# [Tugas]
Tuliskan kembali tanpa perubahan sebagian tulisan tentang kapal ilegal dan hubungan bilateral, dimulai pada kata-kata "Dalam sejumlah" dan diakhiri setelah kata-kata "mengganggu hubungan bilateral.".

# [Teks Kutipan]
---
Kapal Ilegal dan Hubungan Bilateral
Arif Havas Oegroseno ;
Deputi Menko Maritim dan Sumber
Daya
Bidang Kedaulatan Maritim
|
KOMPAS, 23
Februari 2016
Langkah pemerintah
menangani ratusan kapal ikan buatan luar negeri yang diduga melakukan penangkapan
ikan secara ilegal (illegal, unreported and unregulated fishing/IUUF) di
perairan Indonesia, banyak mendapat reaksi berbagai pihak dan sorotan di
media.
Dalam sejumlah
pernyataan, Yusril Ihza Mahendra selaku kuasa hukum nakhoda Silver Sea 2, kapal
berbendera Thailand yang ikut ditahan, menyatakan, ia telah mencoba berbicara
dengan berbagai pihak terkait kasus itu. Ia juga merasa perlu membela
Thailand agar Thailand tidak melakukan retaliasi. Dari pernyataan tersebut,
tertangkap adanya kesan menyalahkan kebijakan tegas pemerintah menyangkut
IUUF dengan alasan hal ini mengganggu hubungan bilateral.
---
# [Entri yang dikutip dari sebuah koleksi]

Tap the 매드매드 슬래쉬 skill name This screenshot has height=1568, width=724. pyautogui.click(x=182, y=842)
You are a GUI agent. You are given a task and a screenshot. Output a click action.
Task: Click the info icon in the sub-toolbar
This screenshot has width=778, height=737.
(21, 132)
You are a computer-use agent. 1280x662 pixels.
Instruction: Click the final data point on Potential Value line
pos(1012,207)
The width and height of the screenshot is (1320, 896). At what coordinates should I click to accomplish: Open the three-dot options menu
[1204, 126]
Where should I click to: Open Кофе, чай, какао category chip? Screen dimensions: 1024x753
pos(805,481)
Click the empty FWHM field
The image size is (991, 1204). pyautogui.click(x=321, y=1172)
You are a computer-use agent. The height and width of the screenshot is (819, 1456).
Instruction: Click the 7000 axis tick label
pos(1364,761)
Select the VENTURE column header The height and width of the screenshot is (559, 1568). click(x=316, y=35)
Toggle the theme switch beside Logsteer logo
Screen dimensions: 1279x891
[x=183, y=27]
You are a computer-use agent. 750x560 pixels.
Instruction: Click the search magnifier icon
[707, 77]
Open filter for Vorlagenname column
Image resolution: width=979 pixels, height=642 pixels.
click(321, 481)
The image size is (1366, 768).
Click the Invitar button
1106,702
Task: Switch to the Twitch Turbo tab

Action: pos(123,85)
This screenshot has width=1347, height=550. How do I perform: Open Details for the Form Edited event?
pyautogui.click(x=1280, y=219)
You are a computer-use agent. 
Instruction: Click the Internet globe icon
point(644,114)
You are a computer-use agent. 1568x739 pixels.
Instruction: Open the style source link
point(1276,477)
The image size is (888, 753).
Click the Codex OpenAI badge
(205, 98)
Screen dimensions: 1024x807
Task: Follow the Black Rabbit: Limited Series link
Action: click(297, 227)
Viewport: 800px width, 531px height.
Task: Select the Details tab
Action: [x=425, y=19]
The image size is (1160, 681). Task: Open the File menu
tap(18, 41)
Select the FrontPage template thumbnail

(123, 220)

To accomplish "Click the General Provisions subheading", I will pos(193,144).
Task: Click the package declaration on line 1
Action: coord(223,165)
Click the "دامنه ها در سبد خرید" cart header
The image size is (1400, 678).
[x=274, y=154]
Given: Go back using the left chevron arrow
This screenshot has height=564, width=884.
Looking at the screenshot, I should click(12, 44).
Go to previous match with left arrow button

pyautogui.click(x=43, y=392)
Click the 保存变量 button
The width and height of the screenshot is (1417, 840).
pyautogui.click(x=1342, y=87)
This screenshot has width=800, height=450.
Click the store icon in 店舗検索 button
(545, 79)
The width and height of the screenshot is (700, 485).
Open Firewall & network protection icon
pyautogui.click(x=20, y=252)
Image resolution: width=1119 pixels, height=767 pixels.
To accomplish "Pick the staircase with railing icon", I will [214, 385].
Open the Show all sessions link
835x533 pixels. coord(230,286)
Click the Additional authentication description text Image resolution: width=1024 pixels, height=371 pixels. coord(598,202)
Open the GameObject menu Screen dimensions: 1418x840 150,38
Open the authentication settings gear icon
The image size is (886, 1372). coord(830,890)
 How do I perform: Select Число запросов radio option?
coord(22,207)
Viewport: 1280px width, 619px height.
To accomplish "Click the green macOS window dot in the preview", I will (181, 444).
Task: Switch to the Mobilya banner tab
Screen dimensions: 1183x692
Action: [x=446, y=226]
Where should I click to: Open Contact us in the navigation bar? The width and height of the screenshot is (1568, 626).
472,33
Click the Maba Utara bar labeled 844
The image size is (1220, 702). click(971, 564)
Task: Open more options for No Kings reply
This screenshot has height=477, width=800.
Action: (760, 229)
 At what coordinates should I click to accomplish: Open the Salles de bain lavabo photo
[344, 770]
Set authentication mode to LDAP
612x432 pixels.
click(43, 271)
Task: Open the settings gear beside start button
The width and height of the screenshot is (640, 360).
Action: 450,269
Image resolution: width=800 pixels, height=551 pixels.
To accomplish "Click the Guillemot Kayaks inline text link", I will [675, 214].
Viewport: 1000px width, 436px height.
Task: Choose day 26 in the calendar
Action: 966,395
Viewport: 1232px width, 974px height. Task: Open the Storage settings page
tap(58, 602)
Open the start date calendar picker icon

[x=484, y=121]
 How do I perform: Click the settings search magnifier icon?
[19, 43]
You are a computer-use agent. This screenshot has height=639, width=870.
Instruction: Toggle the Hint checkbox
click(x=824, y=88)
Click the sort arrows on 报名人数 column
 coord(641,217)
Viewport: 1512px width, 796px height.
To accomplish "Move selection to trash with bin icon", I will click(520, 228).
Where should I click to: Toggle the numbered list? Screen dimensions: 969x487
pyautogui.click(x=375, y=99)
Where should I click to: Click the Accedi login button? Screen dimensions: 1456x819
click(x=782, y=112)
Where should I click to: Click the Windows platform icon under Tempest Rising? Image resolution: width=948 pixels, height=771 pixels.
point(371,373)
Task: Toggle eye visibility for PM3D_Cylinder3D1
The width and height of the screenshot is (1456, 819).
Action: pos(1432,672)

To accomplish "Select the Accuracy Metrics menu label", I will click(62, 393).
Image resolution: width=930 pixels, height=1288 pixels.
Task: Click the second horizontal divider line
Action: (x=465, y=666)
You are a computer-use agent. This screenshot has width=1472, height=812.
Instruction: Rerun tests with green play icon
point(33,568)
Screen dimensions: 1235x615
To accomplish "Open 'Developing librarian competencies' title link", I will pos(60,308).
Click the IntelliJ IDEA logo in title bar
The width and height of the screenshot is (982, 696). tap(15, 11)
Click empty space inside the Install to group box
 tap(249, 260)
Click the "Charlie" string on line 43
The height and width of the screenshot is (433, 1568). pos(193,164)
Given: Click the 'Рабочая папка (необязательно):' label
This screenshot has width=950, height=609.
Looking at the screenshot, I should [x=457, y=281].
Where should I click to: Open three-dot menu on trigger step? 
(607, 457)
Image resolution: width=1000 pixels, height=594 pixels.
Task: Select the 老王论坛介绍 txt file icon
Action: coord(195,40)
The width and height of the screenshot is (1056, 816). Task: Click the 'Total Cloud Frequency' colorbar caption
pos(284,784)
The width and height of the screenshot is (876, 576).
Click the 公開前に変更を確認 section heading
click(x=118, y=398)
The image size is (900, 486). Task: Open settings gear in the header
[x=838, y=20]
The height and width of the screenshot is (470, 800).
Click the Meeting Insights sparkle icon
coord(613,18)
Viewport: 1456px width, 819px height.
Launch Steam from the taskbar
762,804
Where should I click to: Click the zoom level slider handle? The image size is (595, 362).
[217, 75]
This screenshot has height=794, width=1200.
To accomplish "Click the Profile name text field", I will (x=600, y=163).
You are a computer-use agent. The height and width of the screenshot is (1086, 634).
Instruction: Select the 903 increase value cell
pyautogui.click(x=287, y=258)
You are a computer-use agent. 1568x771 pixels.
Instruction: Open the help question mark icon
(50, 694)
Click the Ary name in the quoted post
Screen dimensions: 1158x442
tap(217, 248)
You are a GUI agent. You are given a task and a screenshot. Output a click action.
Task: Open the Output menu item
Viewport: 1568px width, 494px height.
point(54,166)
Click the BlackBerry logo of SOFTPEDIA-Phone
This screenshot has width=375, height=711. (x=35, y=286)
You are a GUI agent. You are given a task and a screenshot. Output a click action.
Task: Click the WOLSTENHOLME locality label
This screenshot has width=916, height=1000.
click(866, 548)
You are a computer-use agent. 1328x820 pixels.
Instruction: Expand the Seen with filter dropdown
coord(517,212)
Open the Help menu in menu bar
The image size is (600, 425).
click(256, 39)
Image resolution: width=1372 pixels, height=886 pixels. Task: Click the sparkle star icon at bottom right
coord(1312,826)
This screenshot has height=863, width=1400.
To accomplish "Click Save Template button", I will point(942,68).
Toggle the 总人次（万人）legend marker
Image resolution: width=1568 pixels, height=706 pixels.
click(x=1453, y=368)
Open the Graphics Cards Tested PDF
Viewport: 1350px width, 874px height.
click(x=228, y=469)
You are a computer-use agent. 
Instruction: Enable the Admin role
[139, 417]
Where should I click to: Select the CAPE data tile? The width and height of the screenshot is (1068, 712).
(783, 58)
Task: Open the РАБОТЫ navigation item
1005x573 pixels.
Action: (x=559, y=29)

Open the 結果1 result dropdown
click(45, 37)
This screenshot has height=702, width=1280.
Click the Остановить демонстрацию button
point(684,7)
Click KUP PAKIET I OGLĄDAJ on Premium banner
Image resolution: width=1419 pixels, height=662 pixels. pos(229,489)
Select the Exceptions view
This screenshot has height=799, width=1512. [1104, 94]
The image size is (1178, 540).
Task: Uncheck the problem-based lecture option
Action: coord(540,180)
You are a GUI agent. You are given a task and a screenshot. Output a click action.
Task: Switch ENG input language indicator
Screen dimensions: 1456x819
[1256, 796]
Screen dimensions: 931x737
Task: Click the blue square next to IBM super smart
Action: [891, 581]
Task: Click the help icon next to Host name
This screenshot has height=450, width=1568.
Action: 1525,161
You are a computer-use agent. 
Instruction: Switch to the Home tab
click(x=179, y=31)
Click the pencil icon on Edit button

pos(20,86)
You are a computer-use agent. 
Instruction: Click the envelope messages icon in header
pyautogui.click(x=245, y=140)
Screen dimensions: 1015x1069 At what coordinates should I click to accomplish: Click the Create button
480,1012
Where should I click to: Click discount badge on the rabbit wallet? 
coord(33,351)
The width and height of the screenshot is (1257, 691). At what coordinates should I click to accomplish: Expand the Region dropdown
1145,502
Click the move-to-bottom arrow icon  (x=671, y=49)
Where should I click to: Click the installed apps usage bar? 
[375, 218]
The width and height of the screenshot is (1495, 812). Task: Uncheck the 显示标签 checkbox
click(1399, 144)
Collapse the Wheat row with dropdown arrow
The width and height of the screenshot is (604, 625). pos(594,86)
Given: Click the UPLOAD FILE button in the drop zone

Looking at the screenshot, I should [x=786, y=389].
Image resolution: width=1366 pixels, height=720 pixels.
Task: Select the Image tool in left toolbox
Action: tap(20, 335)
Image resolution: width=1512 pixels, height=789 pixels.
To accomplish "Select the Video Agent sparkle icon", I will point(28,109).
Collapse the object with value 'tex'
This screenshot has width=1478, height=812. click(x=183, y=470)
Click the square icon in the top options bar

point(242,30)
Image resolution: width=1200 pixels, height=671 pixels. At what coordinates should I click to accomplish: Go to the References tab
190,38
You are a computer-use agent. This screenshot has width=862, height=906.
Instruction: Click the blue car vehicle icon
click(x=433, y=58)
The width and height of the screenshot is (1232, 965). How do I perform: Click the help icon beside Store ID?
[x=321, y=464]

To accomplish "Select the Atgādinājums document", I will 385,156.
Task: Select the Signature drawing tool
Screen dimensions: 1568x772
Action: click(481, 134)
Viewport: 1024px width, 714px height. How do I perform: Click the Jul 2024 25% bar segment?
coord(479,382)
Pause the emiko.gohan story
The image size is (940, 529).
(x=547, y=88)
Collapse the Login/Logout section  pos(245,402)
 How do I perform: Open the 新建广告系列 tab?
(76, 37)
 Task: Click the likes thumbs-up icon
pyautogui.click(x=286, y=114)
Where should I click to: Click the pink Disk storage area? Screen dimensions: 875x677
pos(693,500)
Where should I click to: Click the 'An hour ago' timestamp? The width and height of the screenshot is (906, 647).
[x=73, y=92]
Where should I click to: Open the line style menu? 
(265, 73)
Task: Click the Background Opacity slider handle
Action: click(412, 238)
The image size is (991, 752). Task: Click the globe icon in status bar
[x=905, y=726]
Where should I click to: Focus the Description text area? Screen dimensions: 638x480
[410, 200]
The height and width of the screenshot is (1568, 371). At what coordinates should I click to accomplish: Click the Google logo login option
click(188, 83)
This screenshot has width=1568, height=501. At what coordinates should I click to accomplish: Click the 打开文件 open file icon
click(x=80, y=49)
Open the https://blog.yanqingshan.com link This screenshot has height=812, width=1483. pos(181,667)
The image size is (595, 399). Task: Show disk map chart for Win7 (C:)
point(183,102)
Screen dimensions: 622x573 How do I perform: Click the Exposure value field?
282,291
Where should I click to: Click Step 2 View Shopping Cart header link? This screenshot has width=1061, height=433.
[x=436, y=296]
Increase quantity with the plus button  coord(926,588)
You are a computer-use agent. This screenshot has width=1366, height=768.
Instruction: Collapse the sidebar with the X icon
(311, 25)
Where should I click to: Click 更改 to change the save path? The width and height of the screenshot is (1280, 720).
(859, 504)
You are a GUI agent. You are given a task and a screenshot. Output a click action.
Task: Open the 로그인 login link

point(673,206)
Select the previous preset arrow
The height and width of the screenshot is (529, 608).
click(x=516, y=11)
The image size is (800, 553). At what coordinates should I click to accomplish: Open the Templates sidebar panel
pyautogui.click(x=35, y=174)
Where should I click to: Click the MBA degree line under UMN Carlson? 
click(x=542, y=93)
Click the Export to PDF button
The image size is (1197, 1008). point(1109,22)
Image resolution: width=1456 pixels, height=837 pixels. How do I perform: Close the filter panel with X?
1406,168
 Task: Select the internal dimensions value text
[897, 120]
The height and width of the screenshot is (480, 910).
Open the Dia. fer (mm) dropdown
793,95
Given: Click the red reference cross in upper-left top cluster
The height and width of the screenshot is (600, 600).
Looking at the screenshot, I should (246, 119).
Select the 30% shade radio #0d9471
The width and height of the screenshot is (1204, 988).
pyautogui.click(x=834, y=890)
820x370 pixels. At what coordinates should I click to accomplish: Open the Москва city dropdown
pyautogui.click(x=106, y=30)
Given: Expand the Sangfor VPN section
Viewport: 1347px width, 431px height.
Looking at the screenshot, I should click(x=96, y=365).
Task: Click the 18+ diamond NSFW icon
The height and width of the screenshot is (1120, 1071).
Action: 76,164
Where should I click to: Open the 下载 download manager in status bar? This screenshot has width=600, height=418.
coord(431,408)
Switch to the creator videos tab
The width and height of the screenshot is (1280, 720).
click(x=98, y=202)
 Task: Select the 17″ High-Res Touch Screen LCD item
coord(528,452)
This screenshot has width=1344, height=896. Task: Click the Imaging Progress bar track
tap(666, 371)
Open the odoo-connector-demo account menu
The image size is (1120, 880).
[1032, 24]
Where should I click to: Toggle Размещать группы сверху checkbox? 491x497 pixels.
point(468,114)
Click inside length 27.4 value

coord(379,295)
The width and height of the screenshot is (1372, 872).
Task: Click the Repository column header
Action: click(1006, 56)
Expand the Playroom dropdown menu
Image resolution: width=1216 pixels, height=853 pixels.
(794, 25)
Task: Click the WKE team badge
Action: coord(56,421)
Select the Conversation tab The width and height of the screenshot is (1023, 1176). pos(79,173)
---
# [Hasil Tugas]
Dalam sejumlah
pernyataan, Yusril Ihza Mahendra selaku kuasa hukum nakhoda Silver Sea 2, kapal
berbendera Thailand yang ikut ditahan, menyatakan, ia telah mencoba berbicara
dengan berbagai pihak terkait kasus itu. Ia juga merasa perlu membela
Thailand agar Thailand tidak melakukan retaliasi. Dari pernyataan tersebut,
tertangkap adanya kesan menyalahkan kebijakan tegas pemerintah menyangkut
IUUF dengan alasan hal ini mengganggu hubungan bilateral.